Re: [Rcpp-devel] Detecting Singular Matrices in RcppArmadillo

2022-01-30 Thread Alex Ilich
 Thanks for the advice Douglas. Just using B = solve(X,Y) works and it
outputs a warning that an approximate solution is attempted when the matrix
is nearly singular. To suppress the warning I've just included #define
ARMA_WARN_LEVEL 1 at the top of my cpp code. Also, no longer getting some
odd outliers that I was previously! For documentation purposes, would it
still be accurate to say "parameters are fit using ordinary least squares"?

Thanks,
Alex

On Sat, Jan 29, 2022 at 12:05 PM Douglas Bates  wrote:

> If you are concerned about singularity it would be better to use a QR or
> singular value decomposition of X because the condition number of X'X is
> the square of the condition number of X. Just the act of forming X'X from X
> makes the conditioning much worse.
>
> I believe that arma::solve, as used by
> https://github.com/RcppCore/RcppArmadillo/blob/master/src/fastLm.cpp,
> uses a QR decomposition.
>
> In general it is much more stable to work with a decomposition of X than
> to form X'X and work with it.
>
>  Also, even if the formula for a calculation involves the inverse of a
> matrix, it is rarely a good idea to evaluate the full inverse.  Most of the
> time, evaluating the inverse is much more work than is required to solve a
> single linear system of equations.  It is like saying that evaluating a
> scalar quotient like a/b requires that you first evaluate the inverse of b,
> 1/b, then form the product a * (1/b).  In fact, it is worse because
> evaluating the inverse of an n by n matrix A takes roughly the same amount
> of work as solving n systems of equations of the form Ax = b.
>
> On Fri, Jan 28, 2022 at 6:56 PM  wrote:
>
>> Thanks! I'll use if(rcf <= std::numeric_limits::epsilon())
>> instead of rcf==0.
>>
>> On Fri, Jan 28, 2022 at 7:32 PM Dirk Eddelbuettel  wrote:
>>
>>>
>>> On 28 January 2022 at 13:25, Alex Ilich wrote:
>>> | Thank you Neal and Dirk. Based on these comments I think using
>>> arma::rcond
>>>
>>> Ah, yes, of course. Should have remembered arma::rcond.
>>>
>>> | to get the reciprocal of the condition factor, and checking if that is
>>> zero
>>> | rather than the determinant may be the route to go.
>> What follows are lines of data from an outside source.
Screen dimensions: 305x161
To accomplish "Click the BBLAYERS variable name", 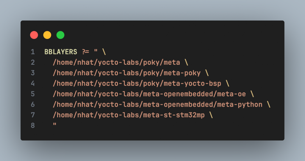I will 61,52.
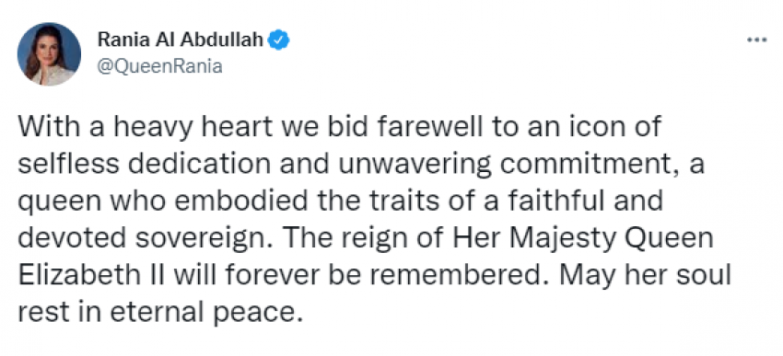Click the line beginning 'queen who embodied'
This screenshot has height=356, width=783.
pos(341,202)
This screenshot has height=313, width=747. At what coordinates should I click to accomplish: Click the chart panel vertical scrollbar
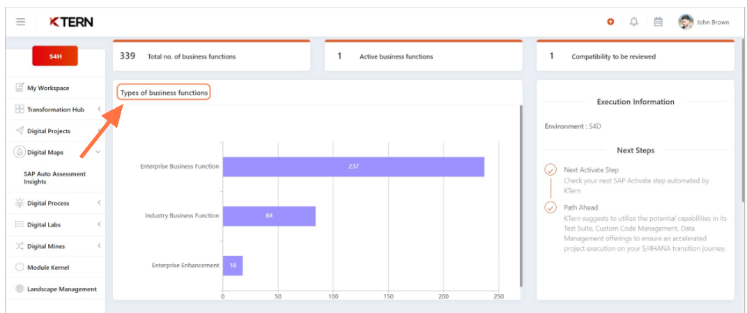click(521, 195)
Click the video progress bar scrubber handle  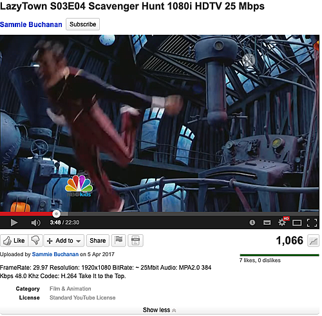(x=57, y=214)
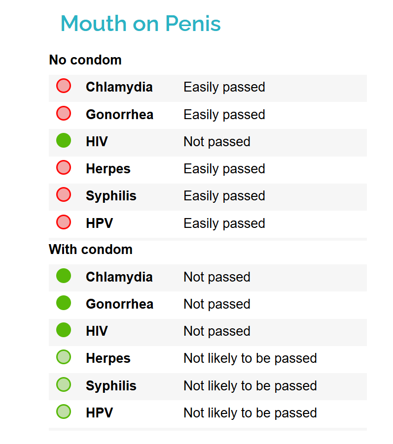
Task: Click 'Easily passed' text in Herpes row
Action: 224,169
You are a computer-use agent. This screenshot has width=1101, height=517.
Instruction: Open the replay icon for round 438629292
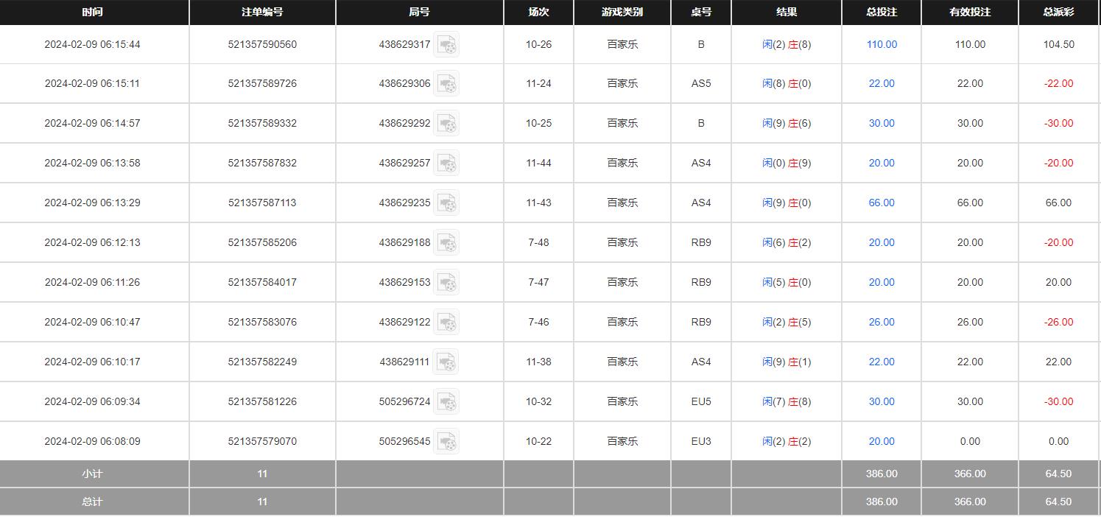[x=446, y=124]
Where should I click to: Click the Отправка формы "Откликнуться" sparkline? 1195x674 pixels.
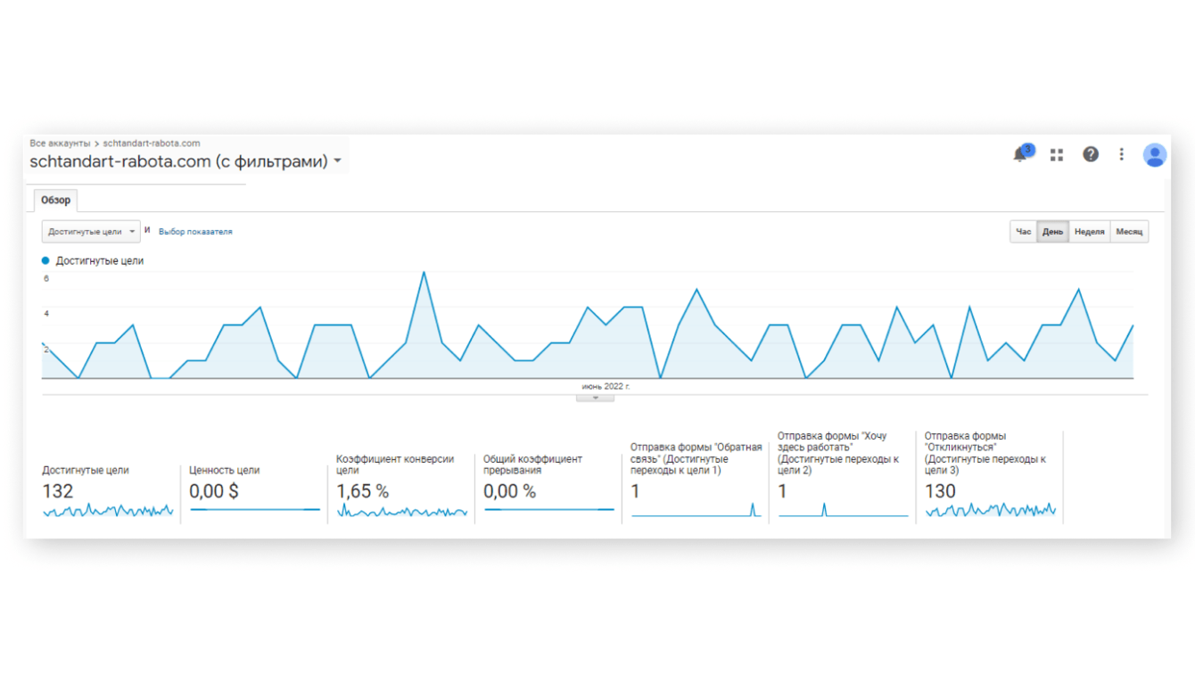[x=991, y=510]
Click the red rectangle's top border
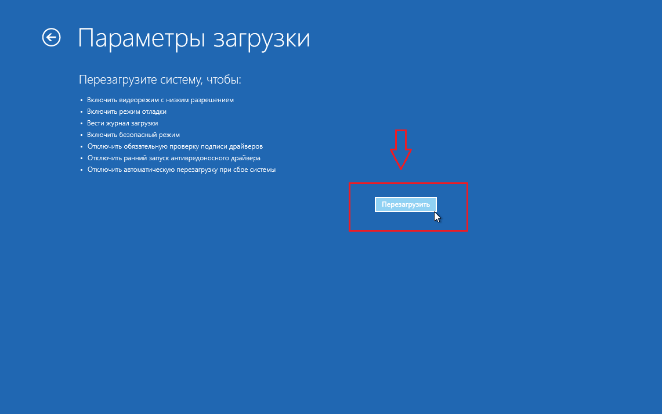Screen dimensions: 662x414 (x=408, y=184)
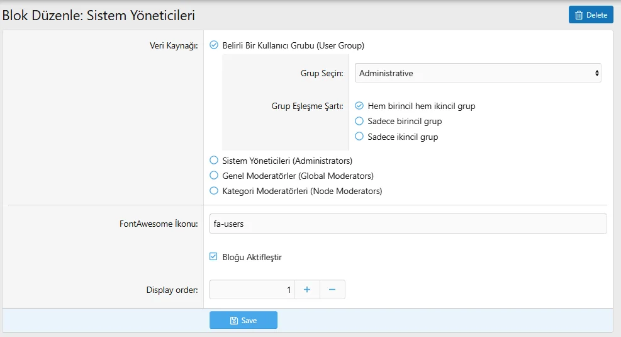Viewport: 621px width, 337px height.
Task: Select Belirli Bir Kullanıcı Grubu radio option
Action: point(214,45)
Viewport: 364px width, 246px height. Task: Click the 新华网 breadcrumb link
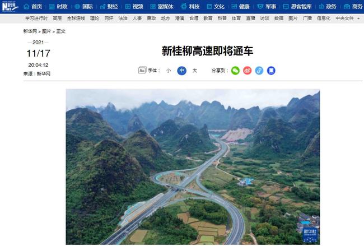(30, 31)
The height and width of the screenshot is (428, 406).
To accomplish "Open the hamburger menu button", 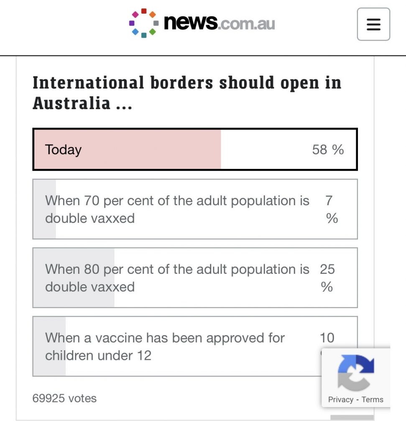I will point(373,24).
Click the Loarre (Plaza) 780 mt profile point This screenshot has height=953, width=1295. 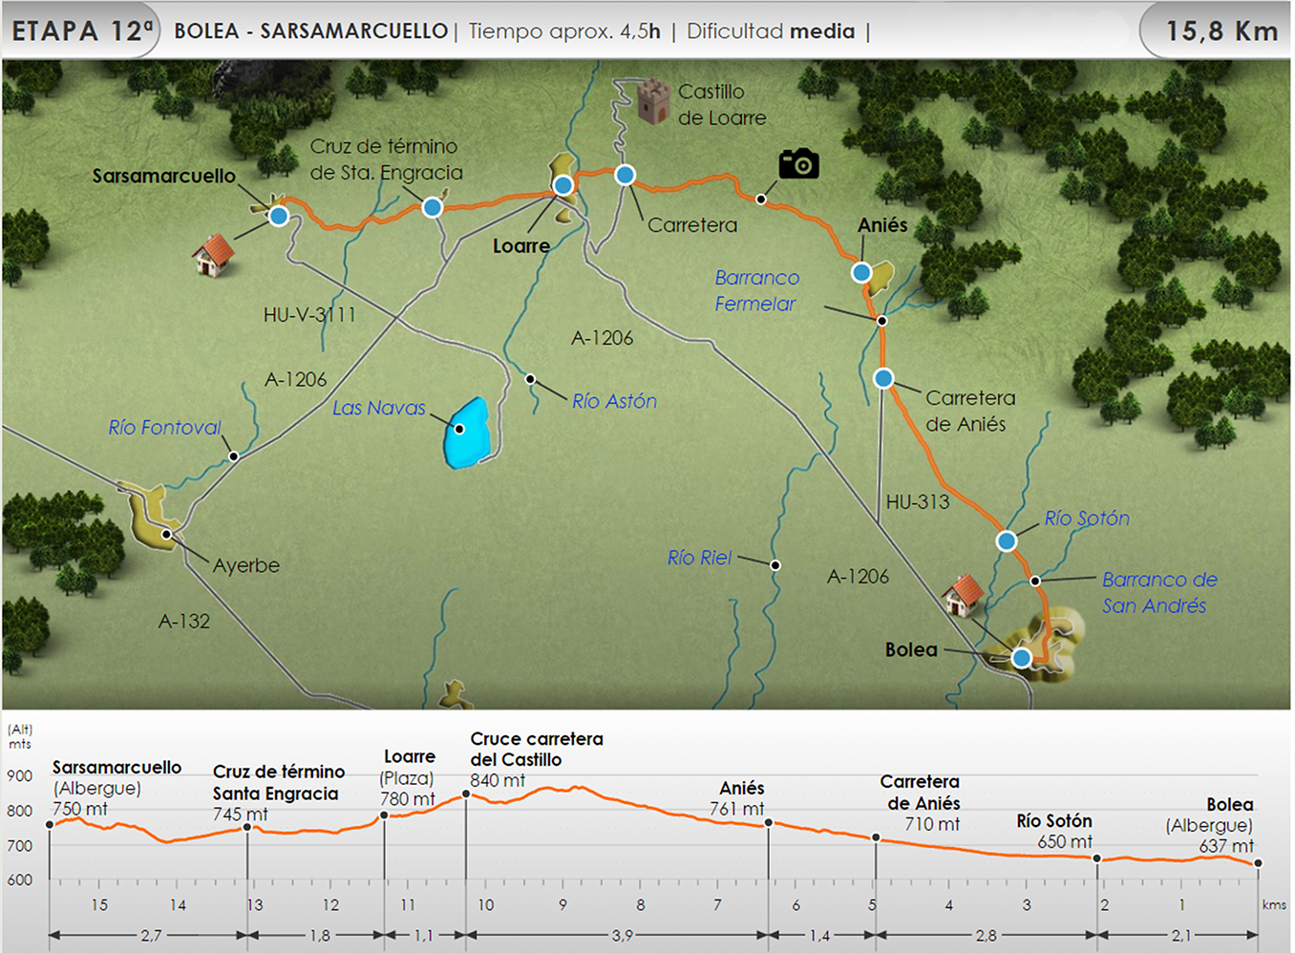point(384,815)
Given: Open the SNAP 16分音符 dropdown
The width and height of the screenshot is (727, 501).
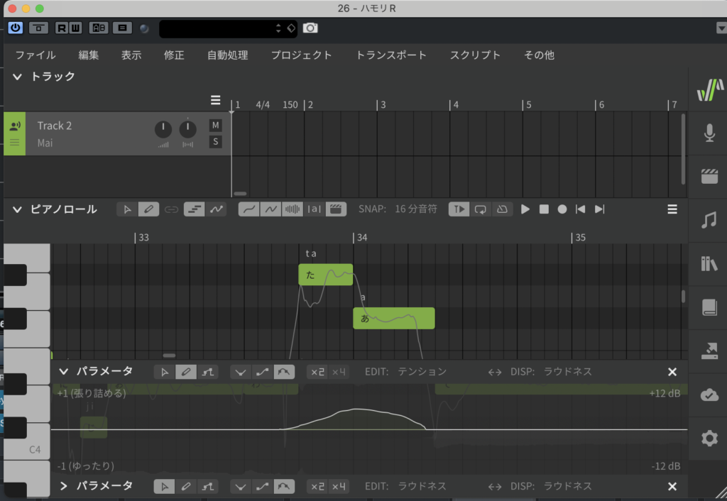Looking at the screenshot, I should (x=415, y=209).
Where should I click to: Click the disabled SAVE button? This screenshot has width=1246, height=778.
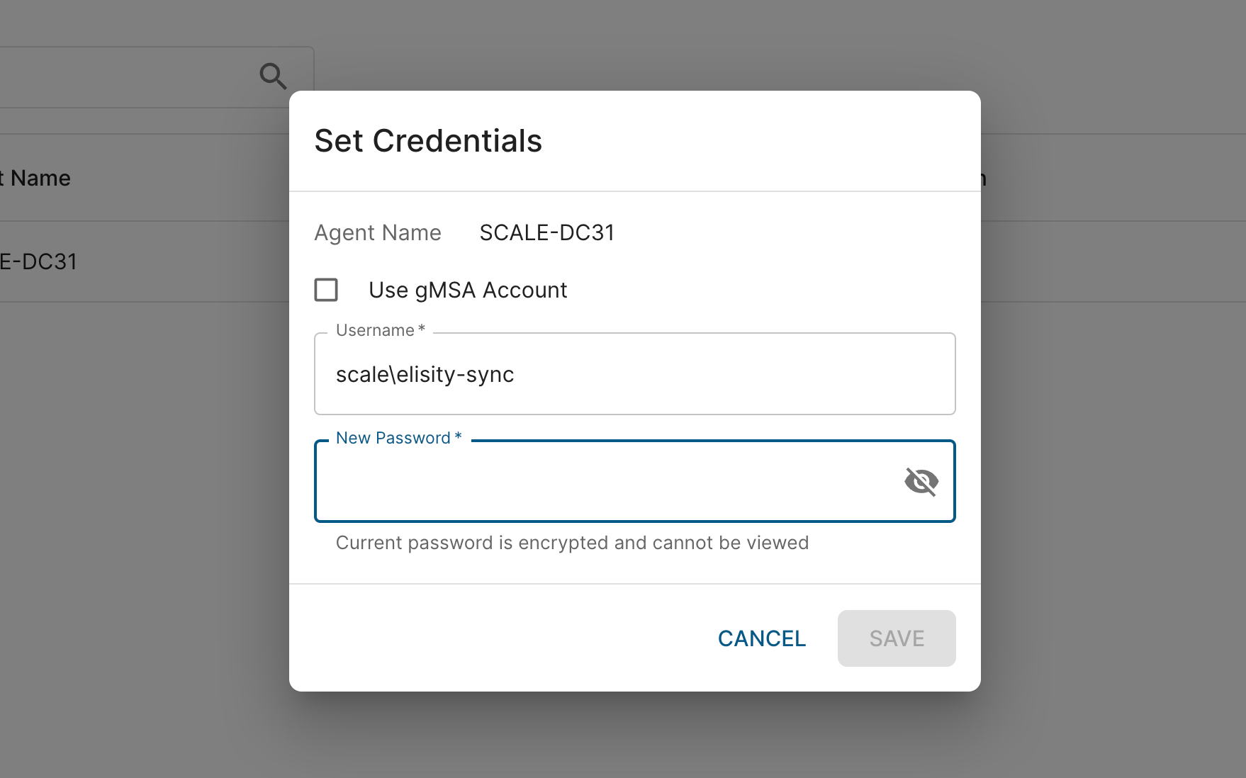click(x=896, y=638)
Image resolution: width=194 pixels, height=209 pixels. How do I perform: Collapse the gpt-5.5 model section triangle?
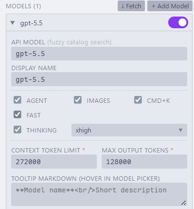coord(13,23)
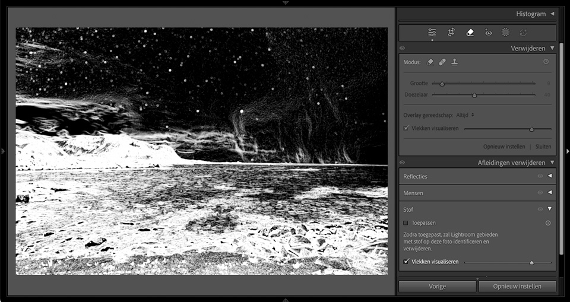
Task: Expand the Mensen section
Action: pos(550,193)
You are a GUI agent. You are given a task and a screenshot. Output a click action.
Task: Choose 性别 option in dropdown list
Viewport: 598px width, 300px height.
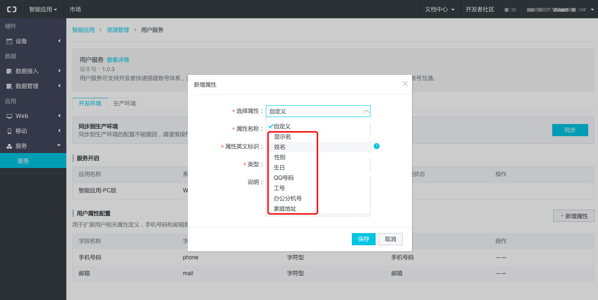point(280,157)
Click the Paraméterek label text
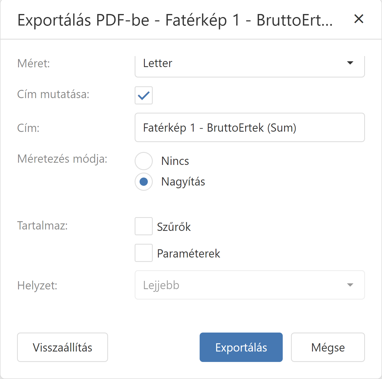 [x=189, y=253]
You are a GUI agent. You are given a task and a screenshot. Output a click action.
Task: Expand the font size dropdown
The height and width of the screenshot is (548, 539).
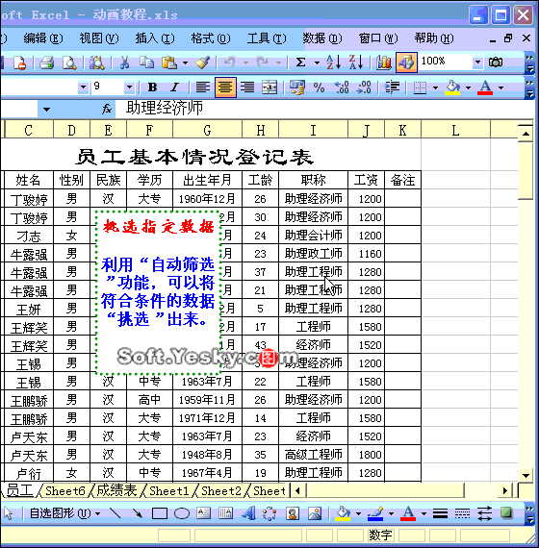point(129,87)
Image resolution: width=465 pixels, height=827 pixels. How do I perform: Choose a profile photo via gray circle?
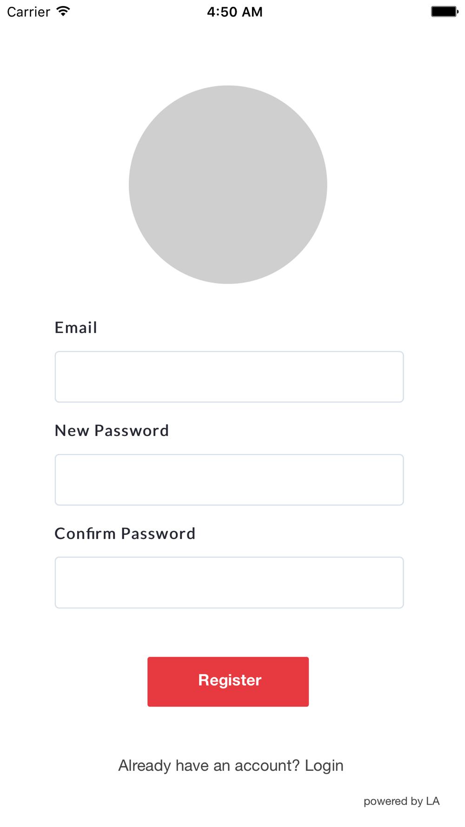coord(228,185)
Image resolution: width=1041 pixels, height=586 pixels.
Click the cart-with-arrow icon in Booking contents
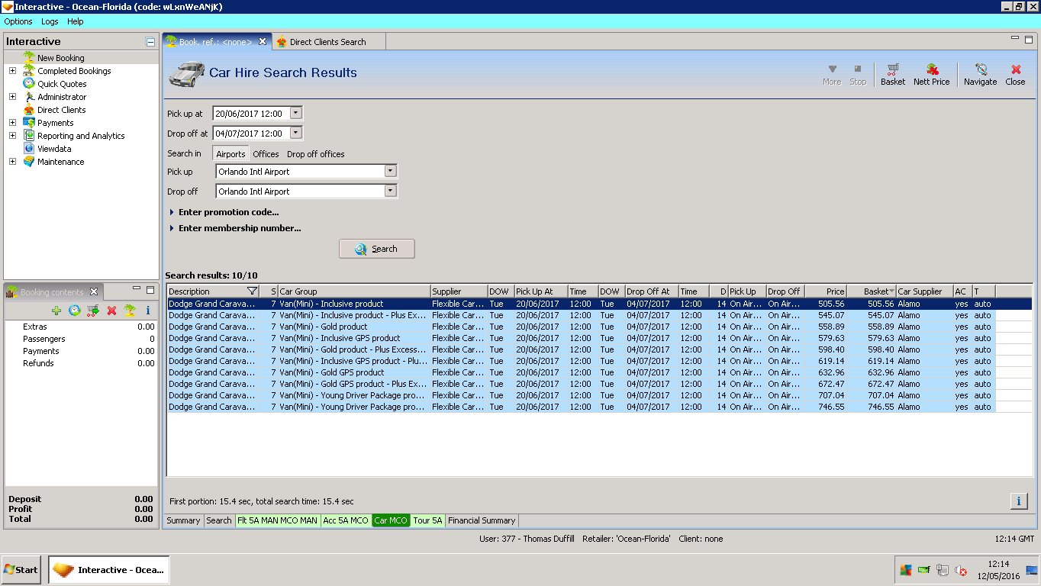tap(93, 311)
At least for this
>>> | example that works.
>>> |
>>> | library(Rcpp)
>>> |
>>> | cppFunction(depends="RcppArmadillo", "NumericVector C_OLS(arma::mat X,
>>> | arma::mat Y){
>>> |   arma::mat Xt = trans(X);
>>> |   arma::mat XtX = Xt * X;
>>> |   double rcf = rcond(XtX);
>>> |   Rcout << rcf; //print reciprocal of condition factor
>>> |   if(rcf==0){
>>>
>>> Re-read Neal's first email.  You probably do not want zero (apart from
>>> all
>>> the R FAQ 7.31 reasons to not compare a double with equality :wink: )
>>>
>>> Dirk
>>>
>>> | NumericVector B2(X.n_cols, NA_REAL);
>>> | return B2;
>>> |   } else{
>>> | arma::mat XtX_inv= inv(XtX);
>>> | NumericVector B = Rcpp::as(wrap(XtX_inv * (Xt
>>> *
>>> | Y)));
>>> | return B;
>>> |   }}")
>>> |
>>> | X<- matrix(data=c(-250, -250, -250, -250, -250, -250, 250, 200, 150,
>>> |   100, 50, 0, 1, 1, 1, 1, 1, 1), ncol=3, nrow=6)
>>> |
>>> |
>>> | X2<- X
>>> |
>>> | X2[1,2]<- X[1,2] + 5.684342e-14 #Add a slight numeric precision issue
>>> |
>>> | Y<- matrix(1:6, ncol=1)
>>> |
>>> | C_OLS(X,Y)
>>> | # 0[1] NA NA NA
>>> |
>>> | C_OLS(X2,Y)
>>> | # 0[1] NA NA NA
>>> |
>>> |
>>> |
>>> | On Fri, Jan 28, 2022 at 11:53 AM Alex Ilich 
>>> wrote:
>>> |
>>> | > Hi, I have some code I've written to calculate regression parameters
>>> using
>>> | > ordinarily least squares using RcppArmadillo. This is meant to be
>>> performed
>>> | > iteratively over many small subsets (sliding window over spatial
>>> raster
>>> | > data) so I'd like to automatically detect when the regression can't
>>> be
>>> | > performed and just return a vector of NA's. Currently I check to see
>>> if the
>>> | > determinant is 0 in order to see if the XtX matrix can be inverted
>>> and it
>>> | > seems to work in the vast majority of cases but I did run into a
>>> case where
>>> | > a small amount of precision error was introduced and for some reason
>>> this
>>> | > causes the determinant to be non-zero in C++ however, the matrix
>>> still is
>>> | > considered singular (uninvertible) leading to an error. I was
>>> wondering if
>>> | > anyone had any suggestions? Maybe there's a minimum value non-zero
>>> value
>>> | > where it's considered essentially singular that I could use instead
>>> of 0,
>>> | > or maybe there's a way to return a vector of NAs if an error is
>>> detected
>>> | > rather than stopping execution and printing an error message. I've
>>> also
>>> | > seen that pinv can be used, but from some tests I ran it's
>>> substantially
>>> | > slower, so I'd like to avoid using that. I've included some example
>>> code
>>> | > below. Any suggestions would be greatly appreciated.
>>> | >
>>> | > Thanks,
>>> | > Alex
>>> | >
>>> | > library(Rcpp)
>>> | > cppFunction(depends="RcppArmadillo", "NumericVector C_OLS(arma::mat
>>> X,
>>> | > arma:

Re: [Rcpp-devel] Detecting Singular Matrices in RcppArmadillo

2022-01-30 Thread Zé Vinícius
Yes, quoting the paper on which ‘solve’ is based on (
http://arma.sourceforge.net/armadillo_solver_2020.pdf):

“The SVD-based solver uses the xGELSD set of functions, which find a
minimum-norm solution to a linear least squares problem.”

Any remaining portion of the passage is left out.